Reclaiming the Narrative


Today, many Indigenous and Chicano scholars, including Patricia Marroquin Norby, the first curator of Native American art at the Metropolitan Museum of Art, are calling for a more situated understanding of O’Keeffe’s work.


Norby argues that O’Keefe’s art:


Aesthetically naturalized attitudes of Eurocentric entitlement


and acts of colonial violence


within the ancient Pueblo of Abiquiú.


Even the Georgia O’Keeffe Museum has acknowledged this tension.


In 2021, it publicly rejected the phrase O’Keeffe Country, calling it the language of possession, colonization, and erasure.


This is not about vilifying O’Keeffe, but about truth-telling. It’s about making visible the people and histories that her brush once made invisible.


Holding Two Truths


To be Indigenous in O’Keeffe’s New Mexico is to live in the space between reverence and resistance.


One can feel awe at her mastery of light and color, and also anger at her disregard for the living world she depicted as hers. These feelings coexist. Messy, unresolved, and human.


In the end, perhaps the most honest way to see O’Keeffe is not as a thief of land or a heroine of art, but as a flawed woman seeking belonging in a place that was never empty.


Her ashes rest on Tsip’in, the mountain she called her own.


But the mountain remains what it always was: Tewa land, sacred and enduring.

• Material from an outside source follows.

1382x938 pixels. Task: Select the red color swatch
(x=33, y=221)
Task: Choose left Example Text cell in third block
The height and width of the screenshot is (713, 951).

O’Keeffe painted it over and over, believing that if she rendered it faithfully enough, she might claim it. The irony is that the land does not need to be claimed. It simply is. It holds its stories, and it remembers who has walked upon it.


Rick’s Commentary


Perspective, in art and in life, shapes what we see and what we fail to see.


Georgia O’Keeffe’s work is often praised for its bold perspective. Her ability to reduce a mountain to pure form, to turn a flower into a landscape, to transform the familiar into the abstract. Her genius lies in how she saw and in how she taught the world to see beauty differently.


Yet perspective is also a matter of position.


O’Keeffe’s vantage point was that of a visitor, an artist arriving from elsewhere, interpreting the land through her own lens of modernism and self-discovery.


For those of whose ancestors lived for centuries on this same land, the perspective is altogether different. They see not an empty desert waiting to be painted, but a living landscape layered with memory, ceremony, and belonging.


When O’Keeffe said, That was mine, she was speaking metaphorically, claiming spiritual kinship with a place that inspired her art.


But to Indigenous peoples, such language carries the weight of history, and of centuries of dispossession, erasure, and romanticization.


The same landscape that freed her imagination was the ground from which indigenous stories, homes, and ancestors were taken.


Perspective, then, is not neutral.


Perspective reveals both what the eye chooses and what it omits.


O’Keeffe’s paintings of New Mexico, celebrated for their clarity and openness, also conceal the complexity of the lives that inhabit that space.


For many Indigenous people, this is not simply an aesthetic difference. It is a reminder of how art can unintentionally perpetuate the silence of those who were already rendered invisible.


Still, to recognize this is not to deny O’Keeffe’s brilliance.


Rather, it is to broaden the frame. To hold multiple truths at once.


The desert she painted is both a site of artistic awakening and ancestral endurance.


O’Keeffe’s colors and forms can coexist with indigenous stories and grief.


Perspective, in this way, becomes not a boundary but a dialogue.


Between admiration and accountability.


Between seeing and remembering.


Between what is painted and what has always been there.